Fernsehturm Hamburg: Eröffnung immer wieder verschoben

Klingt, als würde die Wiedereröffnung des Telemichels eine unendliche Geschichte bleiben. Geschlossen wurde das knapp 277 Meter hohe Bauwerk im Besitz der Telekom-Tochter Deutsche Funkturm GmbH im Jahr 2001, wegen Asbest-Belastung in den Innenräumen.

Seit 20 Jahren geschlossen: die drehbare Aussichts-Plattform des Hamburger Heinrich-Hertz-Turms.
Seit 20 Jahren geschlossen: die drehbare Aussichts-Plattform des Hamburger Heinrich-Hertz-Turms.

2011 machte etwa der spektakuläre Umbauplan des dänischen Architekten Christian Bay-Jørgensen Schlagzeilen. Er wollte eine Hülle um den Turm bauen, die dann als Hotel genutzt werden sollte. Das Vorhaben scheiterte unter anderem an den Vorgaben des Denkmalschutzes.

Hamburger Fernsehturm: Telemichel sollte Hotel werden

Und dann gibt es noch den Hamburger Investor Martin Dencker, der ab 2011 Leben in Hamburgs höchstes Wahrzeichen bringen wollte und dafür 2015 die „Stiftung Fernsehturm Hamburg Aufwärts“ gründete. Er plante gehobene Gastronomie – die es aber aufgrund der geltenden Brandschutzbestimmungen nicht geben wird. Das vor Jahren gegebene Versprechen, dass der Turm noch vor der Elbphilharmonie fertig werde, konnte Dencker nicht halten.

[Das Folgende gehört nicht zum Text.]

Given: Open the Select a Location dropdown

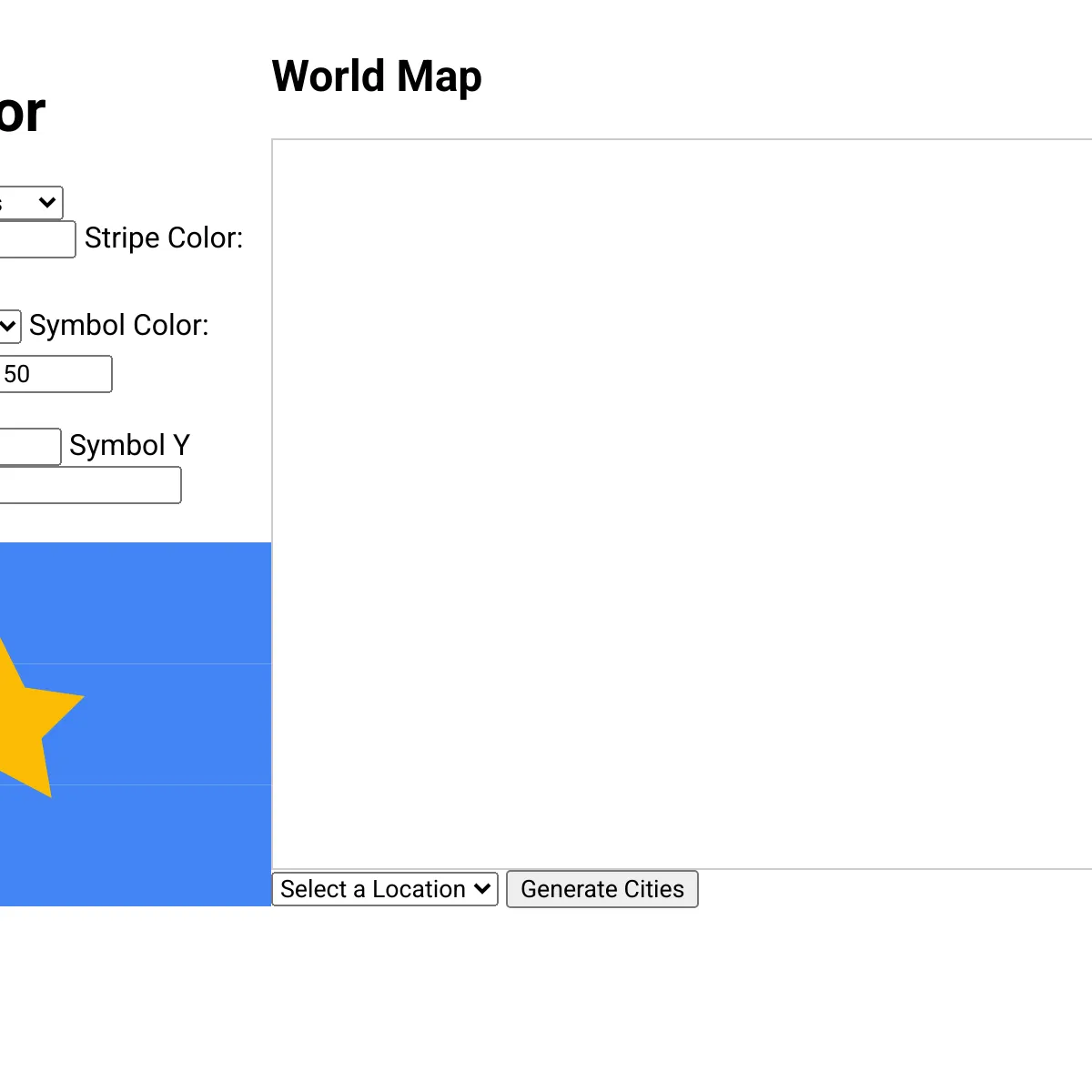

Anlässlich des 50. Geburtstags des Telemichels im Jahr 2018 verkündete Bürgermeister Peter Tschentscher (SPD), das Bauwerk werde 2023 wieder öffentlich zugänglich sein. Im Juni 2020 machte sich dann das heutige Betreiber-Konsortium, das den Turm für 25 Jahre gepachtet hat, daran, dieses Versprechen einzulösen. 37 Millionen Euro sollen Sanierung und Umbau des Heinrich-Hertz-Turms kosten – Bund und Stadt teilen sich den Betrag. Es wäre ein Traum, wenn es dieses Mal endlich klappt – nicht nur von Hamburgern, die den spektakulären Ausblick bei Kaffee und Kuchen noch selbst erlebt haben.